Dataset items
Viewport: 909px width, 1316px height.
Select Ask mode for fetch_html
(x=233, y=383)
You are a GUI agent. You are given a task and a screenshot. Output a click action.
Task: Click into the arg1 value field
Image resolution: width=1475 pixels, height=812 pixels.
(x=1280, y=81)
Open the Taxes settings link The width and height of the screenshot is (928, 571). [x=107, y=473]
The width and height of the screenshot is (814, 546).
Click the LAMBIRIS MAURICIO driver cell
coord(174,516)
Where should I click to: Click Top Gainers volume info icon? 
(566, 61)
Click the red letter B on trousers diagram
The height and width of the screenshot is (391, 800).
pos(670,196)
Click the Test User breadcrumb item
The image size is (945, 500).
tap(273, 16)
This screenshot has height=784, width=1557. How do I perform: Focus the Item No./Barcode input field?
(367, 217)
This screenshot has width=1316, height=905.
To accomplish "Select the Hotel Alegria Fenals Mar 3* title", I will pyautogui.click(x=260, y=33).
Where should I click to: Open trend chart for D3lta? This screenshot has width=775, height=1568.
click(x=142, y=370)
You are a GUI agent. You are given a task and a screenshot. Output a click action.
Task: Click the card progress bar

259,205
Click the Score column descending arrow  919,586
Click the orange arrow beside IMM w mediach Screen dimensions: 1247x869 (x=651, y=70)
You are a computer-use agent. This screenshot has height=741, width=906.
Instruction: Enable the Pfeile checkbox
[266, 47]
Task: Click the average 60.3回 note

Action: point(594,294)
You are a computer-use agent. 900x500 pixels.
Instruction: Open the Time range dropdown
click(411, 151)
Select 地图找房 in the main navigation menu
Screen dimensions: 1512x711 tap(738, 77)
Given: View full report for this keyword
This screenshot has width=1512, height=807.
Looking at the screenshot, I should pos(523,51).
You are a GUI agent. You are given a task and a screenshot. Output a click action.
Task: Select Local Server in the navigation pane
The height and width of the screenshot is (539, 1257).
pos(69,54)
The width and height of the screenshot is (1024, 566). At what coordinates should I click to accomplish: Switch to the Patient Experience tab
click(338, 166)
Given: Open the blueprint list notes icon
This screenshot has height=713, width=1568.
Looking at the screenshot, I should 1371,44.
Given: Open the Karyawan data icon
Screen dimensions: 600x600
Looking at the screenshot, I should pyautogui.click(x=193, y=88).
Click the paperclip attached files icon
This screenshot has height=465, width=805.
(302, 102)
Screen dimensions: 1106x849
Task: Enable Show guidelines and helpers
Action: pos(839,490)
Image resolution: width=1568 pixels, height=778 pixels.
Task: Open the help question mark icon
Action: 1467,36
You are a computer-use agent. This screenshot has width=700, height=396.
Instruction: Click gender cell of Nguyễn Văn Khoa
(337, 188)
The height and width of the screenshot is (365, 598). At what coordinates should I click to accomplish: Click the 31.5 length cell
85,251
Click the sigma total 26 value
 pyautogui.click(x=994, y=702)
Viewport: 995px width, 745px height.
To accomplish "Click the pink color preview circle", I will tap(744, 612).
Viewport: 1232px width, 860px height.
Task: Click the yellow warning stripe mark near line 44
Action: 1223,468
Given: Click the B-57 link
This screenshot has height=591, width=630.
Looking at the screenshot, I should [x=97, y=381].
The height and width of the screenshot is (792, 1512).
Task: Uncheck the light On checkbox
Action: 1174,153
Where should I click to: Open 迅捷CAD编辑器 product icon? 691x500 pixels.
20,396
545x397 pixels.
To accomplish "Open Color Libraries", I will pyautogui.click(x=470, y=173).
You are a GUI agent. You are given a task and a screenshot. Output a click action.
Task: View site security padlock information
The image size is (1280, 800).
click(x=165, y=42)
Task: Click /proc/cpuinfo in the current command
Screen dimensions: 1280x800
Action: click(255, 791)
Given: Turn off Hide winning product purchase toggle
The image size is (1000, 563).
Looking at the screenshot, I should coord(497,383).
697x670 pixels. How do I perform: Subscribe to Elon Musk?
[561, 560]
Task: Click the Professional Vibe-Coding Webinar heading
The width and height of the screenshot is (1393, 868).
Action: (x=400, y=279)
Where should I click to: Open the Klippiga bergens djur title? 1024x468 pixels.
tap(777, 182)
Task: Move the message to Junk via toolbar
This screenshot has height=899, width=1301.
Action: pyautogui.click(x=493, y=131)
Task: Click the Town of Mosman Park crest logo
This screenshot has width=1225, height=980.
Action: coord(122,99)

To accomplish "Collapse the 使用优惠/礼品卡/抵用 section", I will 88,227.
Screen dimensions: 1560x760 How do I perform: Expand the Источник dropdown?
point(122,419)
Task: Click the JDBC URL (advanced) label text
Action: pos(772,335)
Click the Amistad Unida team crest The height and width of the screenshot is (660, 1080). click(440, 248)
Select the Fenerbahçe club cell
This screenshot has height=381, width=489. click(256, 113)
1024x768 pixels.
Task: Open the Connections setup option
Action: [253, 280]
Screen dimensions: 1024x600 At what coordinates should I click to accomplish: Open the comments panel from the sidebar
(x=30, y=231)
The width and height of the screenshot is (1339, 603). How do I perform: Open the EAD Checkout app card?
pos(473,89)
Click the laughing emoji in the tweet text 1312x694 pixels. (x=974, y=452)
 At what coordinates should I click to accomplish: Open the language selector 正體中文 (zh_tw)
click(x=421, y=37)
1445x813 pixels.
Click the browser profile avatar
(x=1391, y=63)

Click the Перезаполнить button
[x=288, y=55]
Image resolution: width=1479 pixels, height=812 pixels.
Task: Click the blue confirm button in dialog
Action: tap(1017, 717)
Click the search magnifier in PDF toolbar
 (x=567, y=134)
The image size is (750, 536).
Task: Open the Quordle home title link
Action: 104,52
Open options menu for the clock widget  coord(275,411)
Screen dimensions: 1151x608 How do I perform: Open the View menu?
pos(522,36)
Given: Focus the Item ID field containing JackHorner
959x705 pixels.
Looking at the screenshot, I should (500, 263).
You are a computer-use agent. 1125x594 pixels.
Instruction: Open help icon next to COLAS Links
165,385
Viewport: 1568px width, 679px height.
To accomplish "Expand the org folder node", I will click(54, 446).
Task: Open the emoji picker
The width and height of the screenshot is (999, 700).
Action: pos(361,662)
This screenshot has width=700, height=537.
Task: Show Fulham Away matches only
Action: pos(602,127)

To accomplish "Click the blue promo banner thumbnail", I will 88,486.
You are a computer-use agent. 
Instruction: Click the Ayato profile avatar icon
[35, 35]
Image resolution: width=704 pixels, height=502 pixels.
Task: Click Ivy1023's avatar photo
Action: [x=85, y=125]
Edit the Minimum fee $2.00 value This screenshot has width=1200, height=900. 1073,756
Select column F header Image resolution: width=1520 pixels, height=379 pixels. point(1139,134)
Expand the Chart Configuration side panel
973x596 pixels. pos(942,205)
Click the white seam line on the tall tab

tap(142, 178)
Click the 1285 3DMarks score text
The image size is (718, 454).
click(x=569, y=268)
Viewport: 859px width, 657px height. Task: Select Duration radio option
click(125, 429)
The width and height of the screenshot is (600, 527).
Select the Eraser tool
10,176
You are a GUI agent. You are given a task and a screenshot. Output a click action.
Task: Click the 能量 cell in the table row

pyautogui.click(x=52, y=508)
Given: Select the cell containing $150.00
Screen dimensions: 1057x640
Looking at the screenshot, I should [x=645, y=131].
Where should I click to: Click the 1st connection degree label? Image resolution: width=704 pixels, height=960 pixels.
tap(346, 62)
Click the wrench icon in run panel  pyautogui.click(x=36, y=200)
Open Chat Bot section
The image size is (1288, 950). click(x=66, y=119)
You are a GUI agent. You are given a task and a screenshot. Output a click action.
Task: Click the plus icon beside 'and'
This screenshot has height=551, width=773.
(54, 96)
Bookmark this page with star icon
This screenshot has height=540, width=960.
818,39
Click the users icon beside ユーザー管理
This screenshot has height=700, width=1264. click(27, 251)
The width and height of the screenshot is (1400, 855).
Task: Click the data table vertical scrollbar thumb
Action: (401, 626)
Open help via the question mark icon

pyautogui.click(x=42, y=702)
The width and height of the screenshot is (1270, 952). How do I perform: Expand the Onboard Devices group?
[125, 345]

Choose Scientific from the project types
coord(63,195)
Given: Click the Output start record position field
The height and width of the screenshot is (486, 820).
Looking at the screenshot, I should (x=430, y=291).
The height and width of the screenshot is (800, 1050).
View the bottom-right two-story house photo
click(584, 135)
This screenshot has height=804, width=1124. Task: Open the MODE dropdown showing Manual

EXERCISE DETAILS:
In how many lines of the data does the word "column" appear? Respond with the number and nothing more.

ANSWER TO THIS TASK:
2